"You walk like a duck," my husband said as we walked across the Target parking lot. "That's right, but I'm walking," I replied in a determined, almost defiant voice.
The day was cool, windy, damp and cloudy. It was my first day out of the house after recovering from another rheumatoid arthritis (RA) flare-up, which had kept me indoors for a week and a half. Jim, my husband, had offered to use the handicap sticker, the one he had insisted I get six years ago. But I emphatically stated that I would walk the distance from the regular parking spots to the store. The walk would be good for me.
I've lived with the disease for 10 years now. At first there were sore feet and shoes that wouldn't fit and stiff, achy fingers that needed coaxing. I ignored them. After observing how my parents dealt with arthritis—my dad had severe osteoarthritis and my mom had rheumatoid arthritis—I believed I could keep moving despite the condition, and handle my arthritis with dignity.

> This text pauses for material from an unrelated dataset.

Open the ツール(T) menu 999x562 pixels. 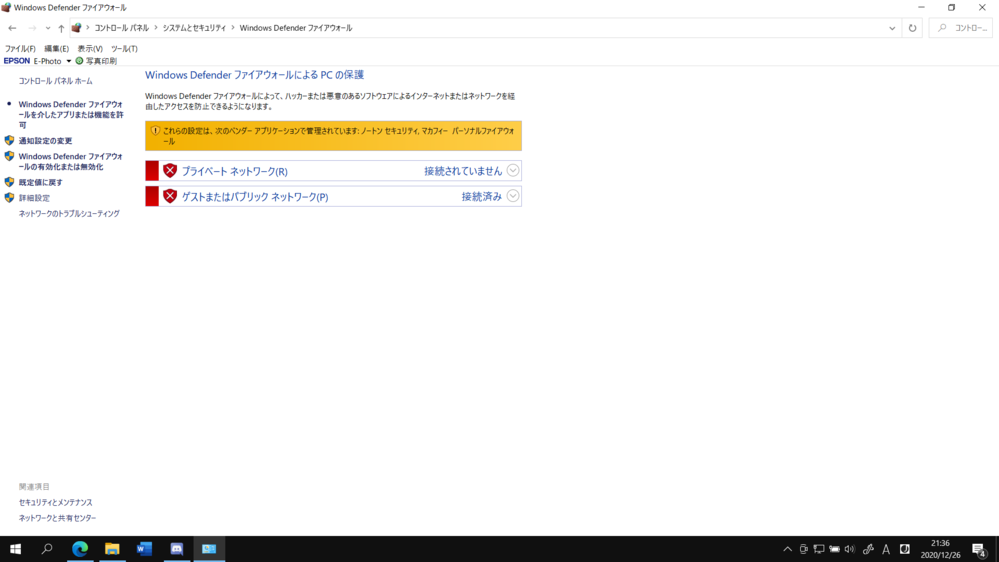click(124, 48)
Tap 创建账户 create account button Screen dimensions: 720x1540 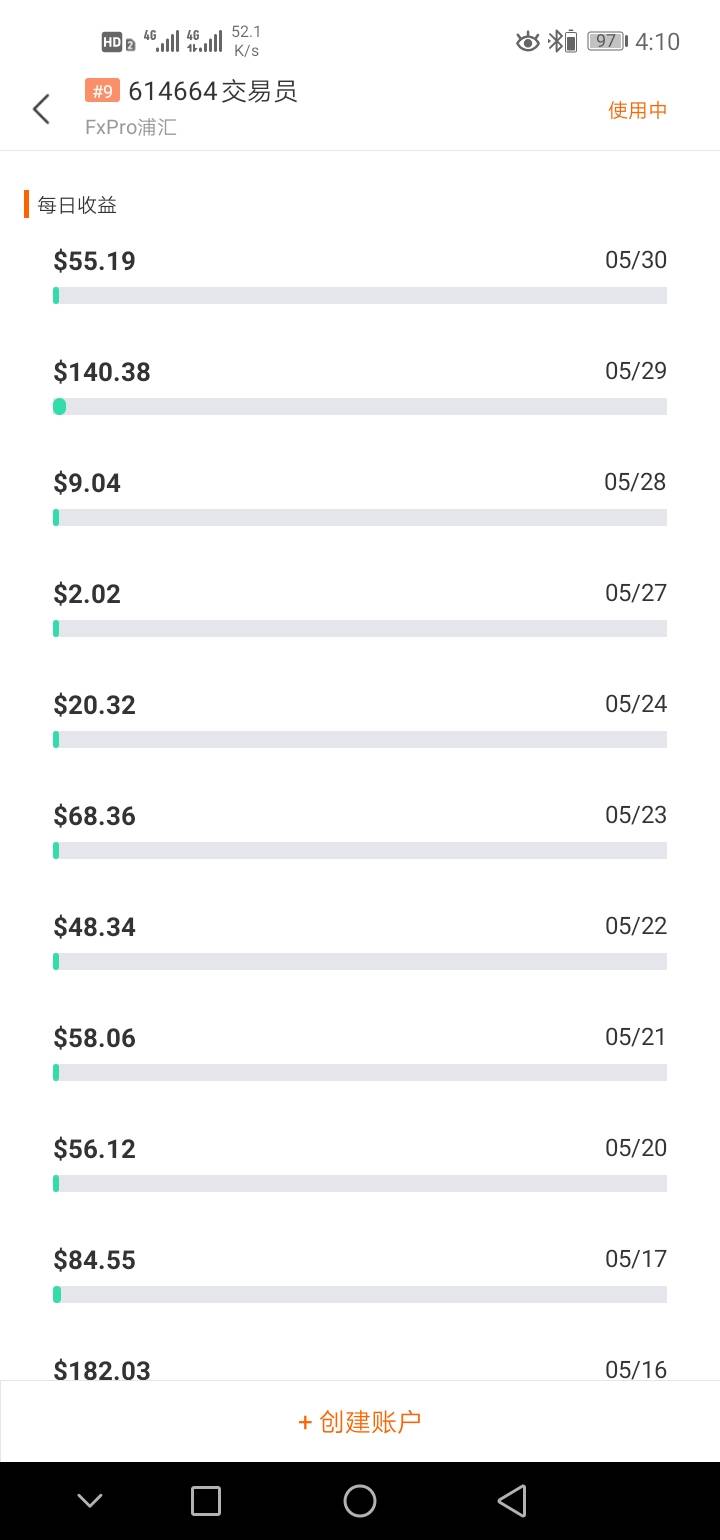coord(360,1421)
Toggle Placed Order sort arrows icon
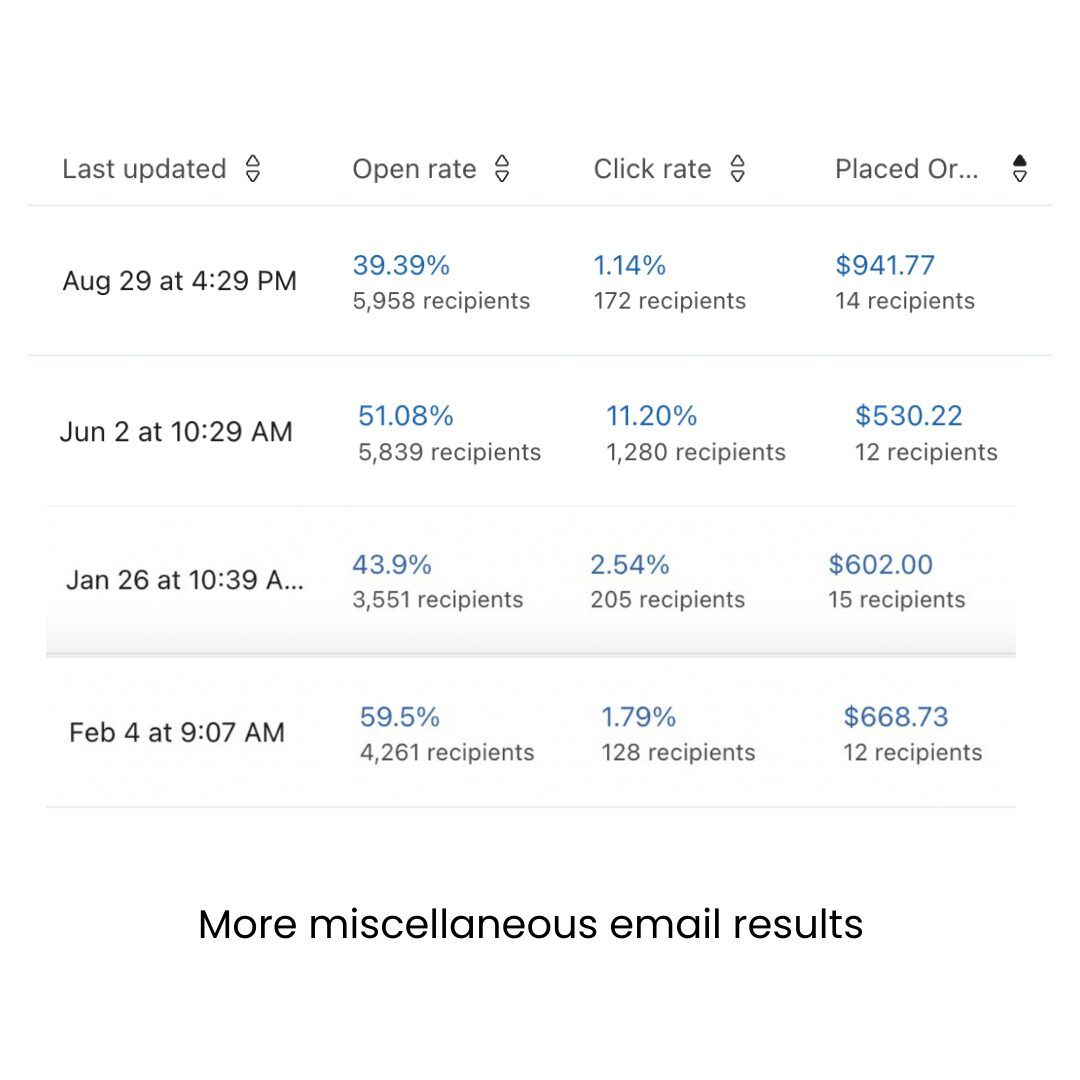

The pain started with my feet, but I didn't think much of it. I was on my feet a lot, so it seemed natural that they would start hurting. But on a Saturday morning in May 1998 I began to feel severe pain. It was my youngest son's prom day, and I woke up in the middle of the night with pain in my shoulders, wrists, hands and feet. It was so bad that I couldn't even lie in bed and spent the rest of my night sitting in the recliner. (An action I have frequently repeated since then.) On the drive to the doctor's office later that day, reality hit. I knew I had RA, just like my mother. Sure enough, I was officially diagnosed with the disease two months later. I expressed tears of anger, frustration and grief. This disease was going to be a challenge.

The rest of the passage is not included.